Monday, August 11, 2014

Unsigned Work

Yesterday I searched in vain all day long for my mother's album that documented her art work.  My living space is very small, and it is puzzling that I can't find that album.  It must be here somewhere.  My plan was to start a new series featuring more of the things she had made -- most of which she had given away.

For several years, I have been looking for a carved wooden toy that belonged to my father and had been bewildered and saddened that I couldn't find something that was so dear to me and to him.  Just before I went to bed last night, I was standing on my grandmother's chair and looking once again in a small walk-in closet that has shelves and books in it, among other things.  On a top shelf, next to two dolls that belonged to my mother, was a zippered bag.  After all this time, it occurred to me that I may have put the carved wooden toy in that bag at some time in the past when I emptied the closet in my every-so-often process of going through everything I have and getting rid of what I don't need anymore.

There was the carved wooden toy, along with other treasures that I had forgotten about.

When my father was a small boy growing up in Minnesota in the 1920s, a Christian missionary who had spent time in China gave my father a carved wooden figure of a man in the process of removing husks from rice.  With a little research, I came up with this current image from Thailand of a simpler lever-based rice huller:

So far, I have been unable to find any similar carved objects from China on Google Images.  

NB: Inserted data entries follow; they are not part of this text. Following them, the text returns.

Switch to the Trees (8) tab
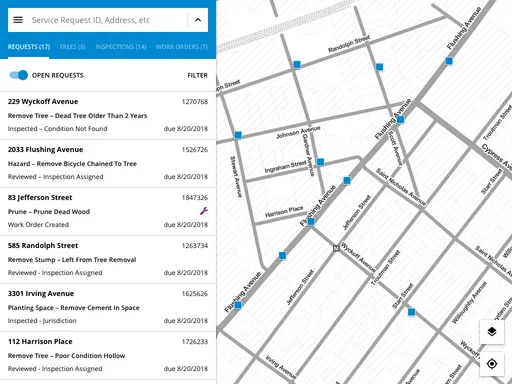The image size is (512, 384). (x=72, y=47)

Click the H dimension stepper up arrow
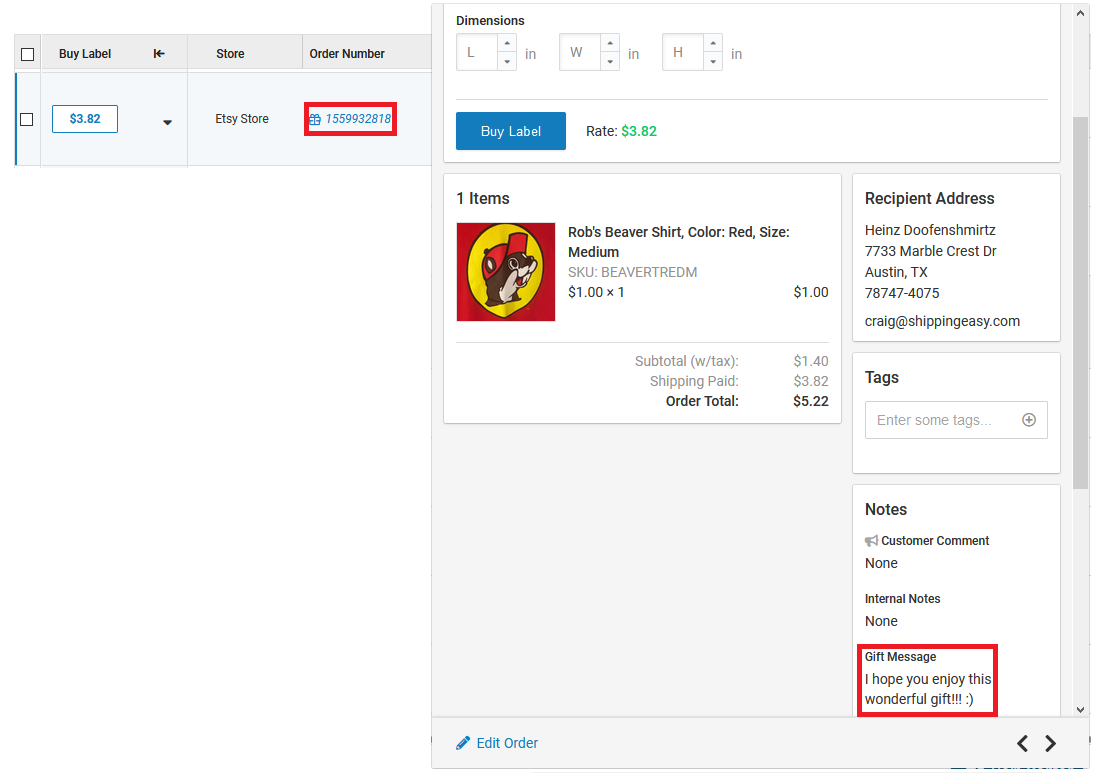click(x=712, y=43)
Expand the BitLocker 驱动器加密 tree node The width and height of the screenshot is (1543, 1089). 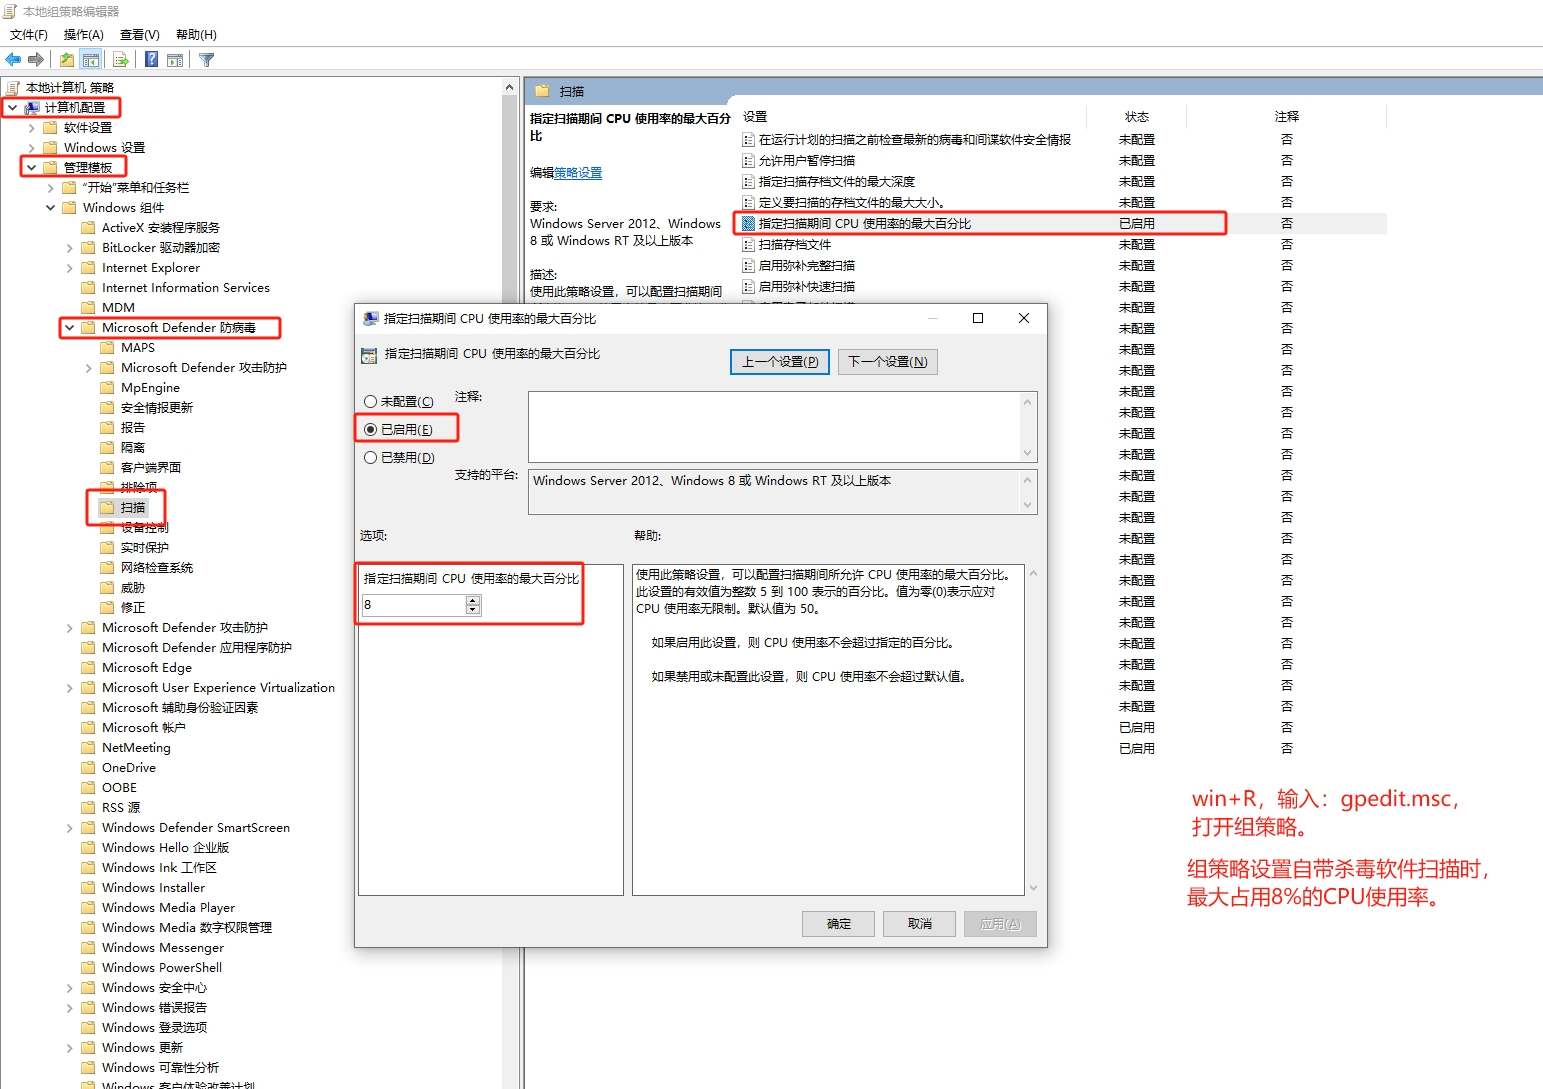point(69,248)
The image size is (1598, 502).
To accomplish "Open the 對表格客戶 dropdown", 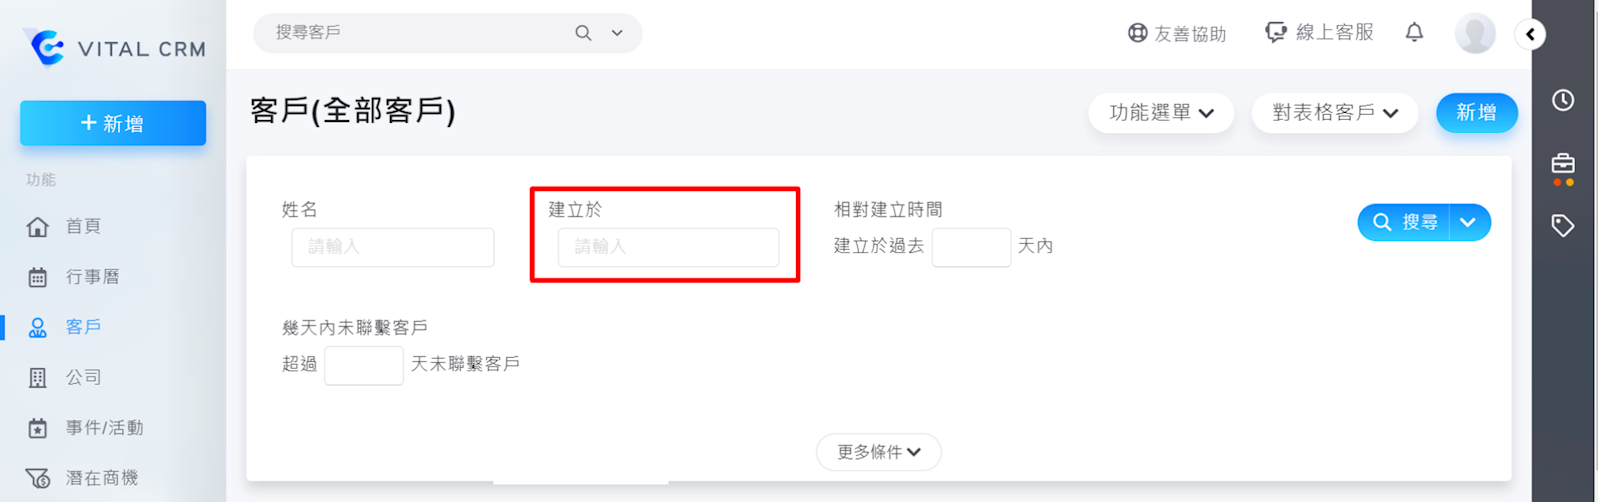I will (x=1334, y=113).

Somehow, over the years, the carved rice-hulling man lost the front of his right foot.  His right foot was also no longer attached to the surface of the lever, and he could be swiveled on his left foot.  As I was photographing him, I noticed that the stick he had been holding was lying on my table.  It must have fallen out while I was in the process of reattaching his right foot to the tiny pin that stuck up from the lever. When I looked at his hand so that I could reattach the stick, I could see that a hole was drilled from the top to the bottom of his hand.  The stick could be inserted above or below, but could not be moved through the hole in its entirety.  The stick appeared to be broken off at one end. Was there another stick that was meant to fit into the top of his hand so that it would look as if he were holding a tall staff for balance? Looking more closely, I see that it is possible that his left hand is also missing.  I can see now that at one time there was a break to his left lower leg, and that it had been glued back to his left foot.  I wonder what the story is.  

The finely carved toy is unsigned.

After my father retired from his job as a systems analyst, he traveled to the places he had dreamed of traveling all his life.  My mother chose not to accompany him.  One of those places was China -- a completely different China from that of his childhood.  In his retirement, my father also enjoyed woodcarving.  Who knows what seeds were planted in his dreams when he was given that carved wooden toy as a small boy?  I sense that it was one of his treasures throughout life, although I don't recall seeing it until after my mother died in 1994.

Just as it was with my mother, my relationship with my father was conflicted and is in need of healing.  It was painful to think that I had lost his carved wooden toy that he kept throughout his life.  I treasure the ways I do feel connected to my father and am grateful to have found the carving again.  

One of these days, when the time is right, I know I will find my mother's album, too.